Among of the main goals of insurance regulation is to ensure the solvency of insurers. Solvency is the ability of an insurer to pay expected claims as they are incurred. Solvency is managed, in part, by the implementation by an insurer of rates (from which insurance premiums are derived) that, when coupled with other income, are sufficient to pay claims, overhead and a reasonable profit. State insurance regulators are closely involved in the oversight of those elements of the operation of a private insurer. An insolvent (bankrupt) insurer is one that is unable to pay claims as they are incurred. However, private insurers pay into state guaranty funds that, in cases of insolvency, provide funds and, through an orderly receivership or liquidation process, administer claims.
Any idea where money may come from to pay the claims of people who bought into the now-defunct government health insurance co-ops?
In contrast to the way private insurers work, consider the Obamacare health insurance co-ops.
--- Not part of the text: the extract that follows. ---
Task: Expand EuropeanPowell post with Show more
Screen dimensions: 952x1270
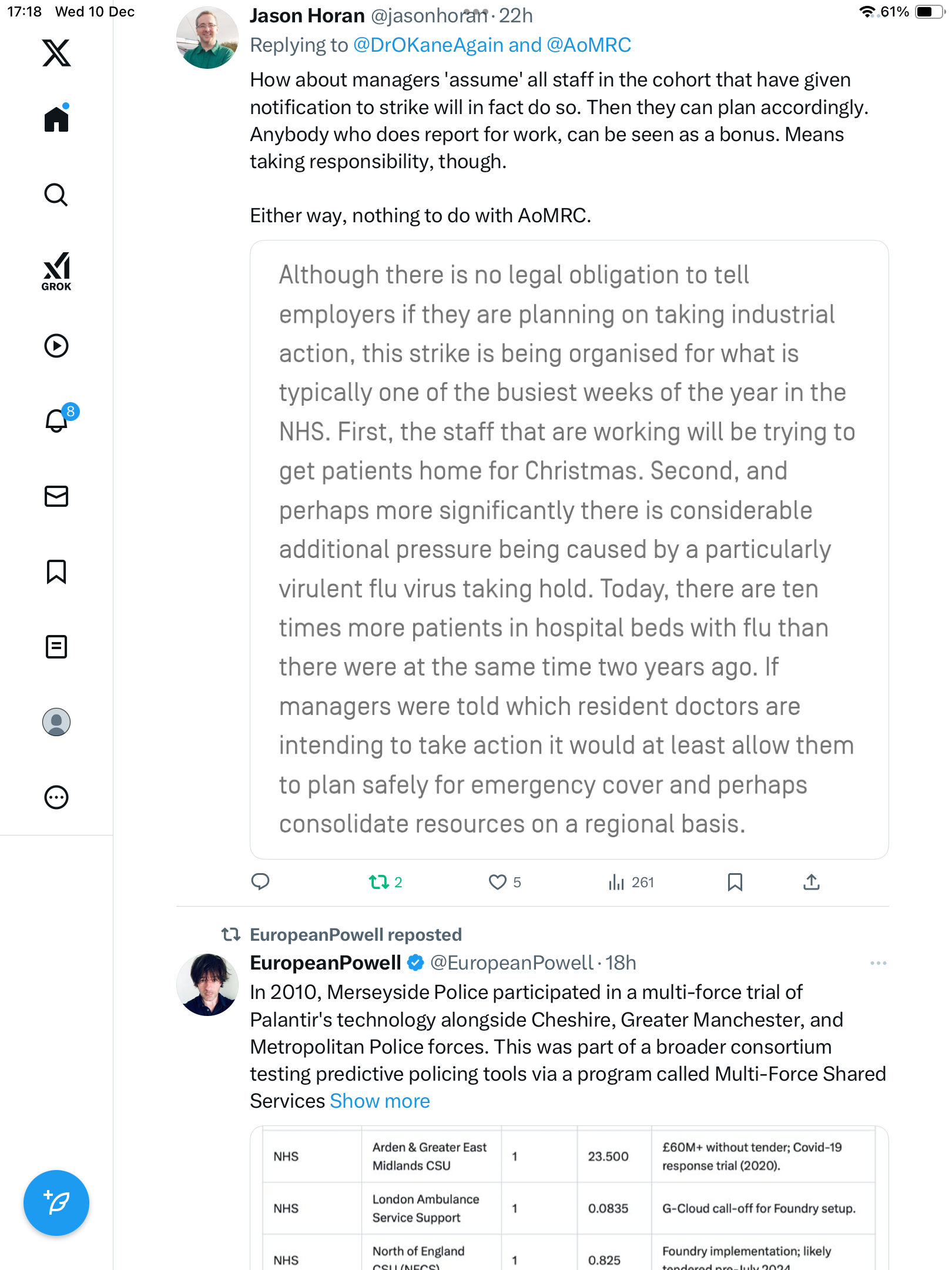Action: (x=380, y=1101)
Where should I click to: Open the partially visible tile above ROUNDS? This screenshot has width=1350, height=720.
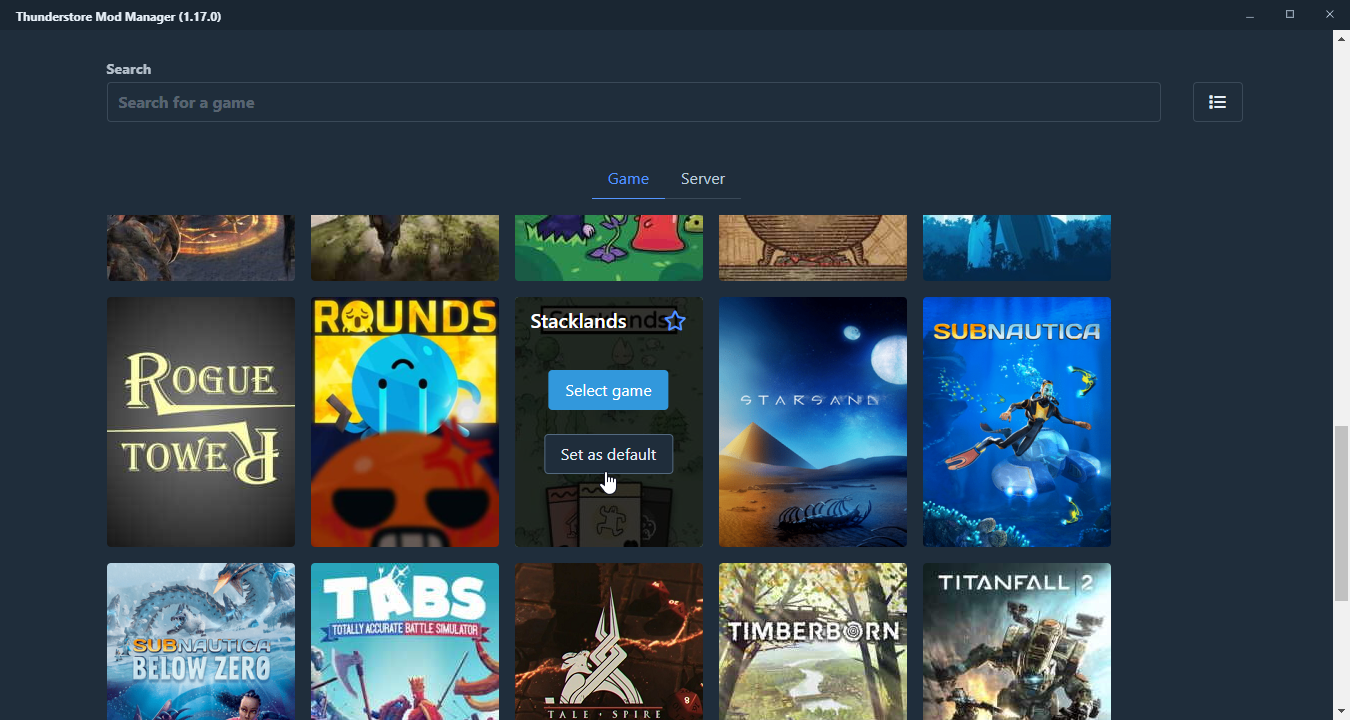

They, like other government mandates, do not use market principles, much less time-honored, actuarially sound insurance ones. Instead, they use political principles. Admittedly, some may be well-meaning but they are devoid of the reality of how insurance works.
In the case of health insurance co-ops, premiums were politically motivated, not reality motivated and they collapsed under their own weight.
Quite apart from the “affordable” part of the Affordable Care Act, it was promoted as a way to ensure that all people had access to health insurance and hence, to health care. That begs a very critical question: Can anyone identify a health care practitioner who, or a hospital that, has refused care to a person for the reason of lack of insurance? The question is important because the reality of the Affordable Care Act and its constituent health insurance co-ops is fostering precisely the problems that it professed to want to cure. That’s likely because it is politics, not insurance.